(Exercise goal)
Will you reproduce each of the entries below verbatim, from the first line to the last?

(Exercise material)
--------------------

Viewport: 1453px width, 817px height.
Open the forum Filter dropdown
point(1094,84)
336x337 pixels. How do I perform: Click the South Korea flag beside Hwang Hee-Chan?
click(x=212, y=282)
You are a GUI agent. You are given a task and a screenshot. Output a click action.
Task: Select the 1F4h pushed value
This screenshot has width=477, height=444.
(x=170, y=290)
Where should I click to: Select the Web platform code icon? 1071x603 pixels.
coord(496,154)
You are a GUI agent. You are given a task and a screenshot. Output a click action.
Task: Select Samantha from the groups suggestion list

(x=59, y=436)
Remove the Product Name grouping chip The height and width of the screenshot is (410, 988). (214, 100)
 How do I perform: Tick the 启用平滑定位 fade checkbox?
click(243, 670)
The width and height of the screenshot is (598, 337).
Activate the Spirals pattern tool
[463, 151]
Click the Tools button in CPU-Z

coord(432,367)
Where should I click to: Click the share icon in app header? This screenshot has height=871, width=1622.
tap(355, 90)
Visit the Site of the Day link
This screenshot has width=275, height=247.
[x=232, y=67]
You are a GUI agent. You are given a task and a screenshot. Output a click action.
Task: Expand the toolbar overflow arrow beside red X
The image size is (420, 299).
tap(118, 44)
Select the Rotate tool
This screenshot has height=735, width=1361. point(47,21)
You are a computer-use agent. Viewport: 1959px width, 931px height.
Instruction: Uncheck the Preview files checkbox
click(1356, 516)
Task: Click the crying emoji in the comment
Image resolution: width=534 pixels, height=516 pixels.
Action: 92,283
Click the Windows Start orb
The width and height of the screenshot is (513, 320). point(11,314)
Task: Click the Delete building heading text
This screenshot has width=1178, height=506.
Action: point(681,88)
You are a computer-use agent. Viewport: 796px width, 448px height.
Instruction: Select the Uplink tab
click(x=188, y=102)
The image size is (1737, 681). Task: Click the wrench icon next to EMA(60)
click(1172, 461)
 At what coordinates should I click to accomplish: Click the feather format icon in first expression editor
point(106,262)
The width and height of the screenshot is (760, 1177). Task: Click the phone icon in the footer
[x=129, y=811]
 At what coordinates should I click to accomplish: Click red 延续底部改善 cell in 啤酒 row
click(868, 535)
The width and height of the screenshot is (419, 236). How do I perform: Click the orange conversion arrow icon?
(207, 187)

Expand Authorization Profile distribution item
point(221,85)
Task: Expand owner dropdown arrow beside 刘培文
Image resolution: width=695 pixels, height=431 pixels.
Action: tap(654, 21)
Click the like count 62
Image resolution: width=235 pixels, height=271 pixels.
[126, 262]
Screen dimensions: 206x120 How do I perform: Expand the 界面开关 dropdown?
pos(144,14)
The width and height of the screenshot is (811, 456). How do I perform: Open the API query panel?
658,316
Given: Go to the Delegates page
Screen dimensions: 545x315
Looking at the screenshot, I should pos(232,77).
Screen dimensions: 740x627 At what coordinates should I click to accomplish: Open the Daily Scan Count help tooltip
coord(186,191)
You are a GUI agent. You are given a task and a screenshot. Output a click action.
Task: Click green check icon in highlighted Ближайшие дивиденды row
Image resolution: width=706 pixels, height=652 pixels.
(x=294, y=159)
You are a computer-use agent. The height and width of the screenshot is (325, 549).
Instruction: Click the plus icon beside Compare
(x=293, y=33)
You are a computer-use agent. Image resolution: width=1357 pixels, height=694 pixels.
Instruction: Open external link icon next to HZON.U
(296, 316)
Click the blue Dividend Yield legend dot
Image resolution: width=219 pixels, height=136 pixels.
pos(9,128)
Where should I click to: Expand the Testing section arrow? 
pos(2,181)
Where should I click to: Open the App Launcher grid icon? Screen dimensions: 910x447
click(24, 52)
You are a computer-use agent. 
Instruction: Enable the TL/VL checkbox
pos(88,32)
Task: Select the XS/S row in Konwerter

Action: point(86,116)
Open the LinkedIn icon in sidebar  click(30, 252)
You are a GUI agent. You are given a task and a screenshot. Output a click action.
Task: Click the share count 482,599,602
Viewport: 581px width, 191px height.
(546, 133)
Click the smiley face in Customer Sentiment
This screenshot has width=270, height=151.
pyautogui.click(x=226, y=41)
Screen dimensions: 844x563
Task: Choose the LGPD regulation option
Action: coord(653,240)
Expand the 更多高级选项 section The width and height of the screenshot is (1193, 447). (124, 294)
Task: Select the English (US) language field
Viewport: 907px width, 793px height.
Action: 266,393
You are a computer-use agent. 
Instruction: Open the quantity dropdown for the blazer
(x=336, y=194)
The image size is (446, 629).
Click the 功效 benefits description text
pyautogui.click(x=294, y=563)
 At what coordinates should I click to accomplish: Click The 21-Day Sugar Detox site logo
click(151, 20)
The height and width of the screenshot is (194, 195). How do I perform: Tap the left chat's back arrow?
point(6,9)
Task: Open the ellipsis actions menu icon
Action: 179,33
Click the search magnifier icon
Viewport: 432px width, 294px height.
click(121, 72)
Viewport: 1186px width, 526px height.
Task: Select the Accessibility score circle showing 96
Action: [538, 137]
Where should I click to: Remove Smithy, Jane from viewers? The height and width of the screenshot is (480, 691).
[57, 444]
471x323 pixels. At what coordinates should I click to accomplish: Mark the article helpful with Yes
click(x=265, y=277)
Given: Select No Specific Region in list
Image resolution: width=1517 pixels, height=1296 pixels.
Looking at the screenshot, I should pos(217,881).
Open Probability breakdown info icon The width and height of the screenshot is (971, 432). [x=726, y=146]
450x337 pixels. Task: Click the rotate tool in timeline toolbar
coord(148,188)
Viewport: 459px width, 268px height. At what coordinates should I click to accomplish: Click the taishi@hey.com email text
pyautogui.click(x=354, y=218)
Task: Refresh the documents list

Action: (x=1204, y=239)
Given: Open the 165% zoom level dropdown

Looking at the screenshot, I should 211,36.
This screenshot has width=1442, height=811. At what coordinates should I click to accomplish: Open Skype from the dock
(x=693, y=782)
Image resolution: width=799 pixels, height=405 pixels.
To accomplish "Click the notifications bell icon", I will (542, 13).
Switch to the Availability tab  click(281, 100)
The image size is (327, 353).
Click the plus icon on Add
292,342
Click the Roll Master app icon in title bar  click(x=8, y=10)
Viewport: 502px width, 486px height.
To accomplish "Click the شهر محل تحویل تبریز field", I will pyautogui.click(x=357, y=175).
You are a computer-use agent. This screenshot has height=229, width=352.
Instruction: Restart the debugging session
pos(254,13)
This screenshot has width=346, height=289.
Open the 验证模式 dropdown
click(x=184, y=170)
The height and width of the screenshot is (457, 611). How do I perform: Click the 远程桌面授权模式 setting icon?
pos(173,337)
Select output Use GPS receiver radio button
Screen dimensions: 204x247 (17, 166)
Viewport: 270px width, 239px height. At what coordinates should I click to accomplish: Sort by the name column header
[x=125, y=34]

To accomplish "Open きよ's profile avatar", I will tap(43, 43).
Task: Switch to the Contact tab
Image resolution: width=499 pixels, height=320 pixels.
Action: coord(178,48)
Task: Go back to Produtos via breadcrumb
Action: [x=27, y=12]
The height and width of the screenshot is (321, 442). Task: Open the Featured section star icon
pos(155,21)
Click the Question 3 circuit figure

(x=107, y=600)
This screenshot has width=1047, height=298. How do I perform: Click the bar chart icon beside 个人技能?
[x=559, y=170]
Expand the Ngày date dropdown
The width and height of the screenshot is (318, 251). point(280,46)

--------------------

(Solution to the problem)
Viewport: 1453px width, 817px height.
Open the forum Filter dropdown
point(1094,84)
336x337 pixels. How do I perform: Click the South Korea flag beside Hwang Hee-Chan?
click(x=212, y=282)
You are a GUI agent. You are given a task and a screenshot. Output a click action.
Task: Select the 1F4h pushed value
This screenshot has width=477, height=444.
(x=170, y=290)
Where should I click to: Select the Web platform code icon? 1071x603 pixels.
coord(496,154)
You are a GUI agent. You are given a task and a screenshot. Output a click action.
Task: Select Samantha from the groups suggestion list

(x=59, y=436)
Remove the Product Name grouping chip The height and width of the screenshot is (410, 988). (214, 100)
 How do I perform: Tick the 启用平滑定位 fade checkbox?
click(243, 670)
The width and height of the screenshot is (598, 337).
Activate the Spirals pattern tool
[463, 151]
Click the Tools button in CPU-Z

coord(432,367)
Where should I click to: Click the share icon in app header? This screenshot has height=871, width=1622.
tap(355, 90)
Visit the Site of the Day link
This screenshot has width=275, height=247.
[x=232, y=67]
You are a GUI agent. You are given a task and a screenshot. Output a click action.
Task: Expand the toolbar overflow arrow beside red X
The image size is (420, 299).
tap(118, 44)
Select the Rotate tool
This screenshot has height=735, width=1361. point(47,21)
You are a computer-use agent. Viewport: 1959px width, 931px height.
Instruction: Uncheck the Preview files checkbox
click(1356, 516)
Task: Click the crying emoji in the comment
Image resolution: width=534 pixels, height=516 pixels.
Action: 92,283
Click the Windows Start orb
The width and height of the screenshot is (513, 320). point(11,314)
Task: Click the Delete building heading text
This screenshot has width=1178, height=506.
Action: point(681,88)
You are a computer-use agent. Viewport: 796px width, 448px height.
Instruction: Select the Uplink tab
click(x=188, y=102)
The image size is (1737, 681). Task: Click the wrench icon next to EMA(60)
click(1172, 461)
 At what coordinates should I click to accomplish: Click the feather format icon in first expression editor
point(106,262)
The width and height of the screenshot is (760, 1177). Task: Click the phone icon in the footer
[x=129, y=811]
 At what coordinates should I click to accomplish: Click red 延续底部改善 cell in 啤酒 row
click(868, 535)
The width and height of the screenshot is (419, 236). How do I perform: Click the orange conversion arrow icon?
(207, 187)

Expand Authorization Profile distribution item
point(221,85)
Task: Expand owner dropdown arrow beside 刘培文
Image resolution: width=695 pixels, height=431 pixels.
Action: tap(654, 21)
Click the like count 62
Image resolution: width=235 pixels, height=271 pixels.
[126, 262]
Screen dimensions: 206x120 How do I perform: Expand the 界面开关 dropdown?
pos(144,14)
The width and height of the screenshot is (811, 456). How do I perform: Open the API query panel?
658,316
Given: Go to the Delegates page
Screen dimensions: 545x315
Looking at the screenshot, I should pos(232,77).
Screen dimensions: 740x627 At what coordinates should I click to accomplish: Open the Daily Scan Count help tooltip
coord(186,191)
You are a GUI agent. You are given a task and a screenshot. Output a click action.
Task: Click green check icon in highlighted Ближайшие дивиденды row
Image resolution: width=706 pixels, height=652 pixels.
(x=294, y=159)
You are a computer-use agent. The height and width of the screenshot is (325, 549).
Instruction: Click the plus icon beside Compare
(x=293, y=33)
You are a computer-use agent. Image resolution: width=1357 pixels, height=694 pixels.
Instruction: Open external link icon next to HZON.U
(296, 316)
Click the blue Dividend Yield legend dot
Image resolution: width=219 pixels, height=136 pixels.
pos(9,128)
Where should I click to: Expand the Testing section arrow? 
pos(2,181)
Where should I click to: Open the App Launcher grid icon? Screen dimensions: 910x447
click(24, 52)
You are a computer-use agent. 
Instruction: Enable the TL/VL checkbox
pos(88,32)
Task: Select the XS/S row in Konwerter

Action: point(86,116)
Open the LinkedIn icon in sidebar  click(30, 252)
You are a GUI agent. You are given a task and a screenshot. Output a click action.
Task: Click the share count 482,599,602
Viewport: 581px width, 191px height.
(546, 133)
Click the smiley face in Customer Sentiment
This screenshot has width=270, height=151.
pyautogui.click(x=226, y=41)
Screen dimensions: 844x563
Task: Choose the LGPD regulation option
Action: coord(653,240)
Expand the 更多高级选项 section The width and height of the screenshot is (1193, 447). (124, 294)
Task: Select the English (US) language field
Viewport: 907px width, 793px height.
Action: 266,393
You are a computer-use agent. 
Instruction: Open the quantity dropdown for the blazer
(x=336, y=194)
The image size is (446, 629).
Click the 功效 benefits description text
pyautogui.click(x=294, y=563)
 At what coordinates should I click to accomplish: Click The 21-Day Sugar Detox site logo
click(151, 20)
The height and width of the screenshot is (194, 195). How do I perform: Tap the left chat's back arrow?
point(6,9)
Task: Open the ellipsis actions menu icon
Action: 179,33
Click the search magnifier icon
Viewport: 432px width, 294px height.
click(121, 72)
Viewport: 1186px width, 526px height.
Task: Select the Accessibility score circle showing 96
Action: [538, 137]
Where should I click to: Remove Smithy, Jane from viewers? The height and width of the screenshot is (480, 691).
[57, 444]
471x323 pixels. At what coordinates should I click to accomplish: Mark the article helpful with Yes
click(x=265, y=277)
Given: Select No Specific Region in list
Image resolution: width=1517 pixels, height=1296 pixels.
Looking at the screenshot, I should pos(217,881).
Open Probability breakdown info icon The width and height of the screenshot is (971, 432). [x=726, y=146]
450x337 pixels. Task: Click the rotate tool in timeline toolbar
coord(148,188)
Viewport: 459px width, 268px height. At what coordinates should I click to accomplish: Click the taishi@hey.com email text
pyautogui.click(x=354, y=218)
Task: Refresh the documents list

Action: (x=1204, y=239)
Given: Open the 165% zoom level dropdown

Looking at the screenshot, I should 211,36.
This screenshot has width=1442, height=811. At what coordinates should I click to accomplish: Open Skype from the dock
(x=693, y=782)
Image resolution: width=799 pixels, height=405 pixels.
To accomplish "Click the notifications bell icon", I will (542, 13).
Switch to the Availability tab  click(281, 100)
The image size is (327, 353).
Click the plus icon on Add
292,342
Click the Roll Master app icon in title bar  click(x=8, y=10)
Viewport: 502px width, 486px height.
To accomplish "Click the شهر محل تحویل تبریز field", I will pyautogui.click(x=357, y=175).
You are a computer-use agent. This screenshot has height=229, width=352.
Instruction: Restart the debugging session
pos(254,13)
This screenshot has width=346, height=289.
Open the 验证模式 dropdown
click(x=184, y=170)
The height and width of the screenshot is (457, 611). How do I perform: Click the 远程桌面授权模式 setting icon?
pos(173,337)
Select output Use GPS receiver radio button
Screen dimensions: 204x247 (17, 166)
Viewport: 270px width, 239px height. At what coordinates should I click to accomplish: Sort by the name column header
[x=125, y=34]

To accomplish "Open きよ's profile avatar", I will tap(43, 43).
Task: Switch to the Contact tab
Image resolution: width=499 pixels, height=320 pixels.
Action: coord(178,48)
Task: Go back to Produtos via breadcrumb
Action: [x=27, y=12]
The height and width of the screenshot is (321, 442). Task: Open the Featured section star icon
pos(155,21)
Click the Question 3 circuit figure

(x=107, y=600)
This screenshot has width=1047, height=298. How do I perform: Click the bar chart icon beside 个人技能?
[x=559, y=170]
Expand the Ngày date dropdown
The width and height of the screenshot is (318, 251). point(280,46)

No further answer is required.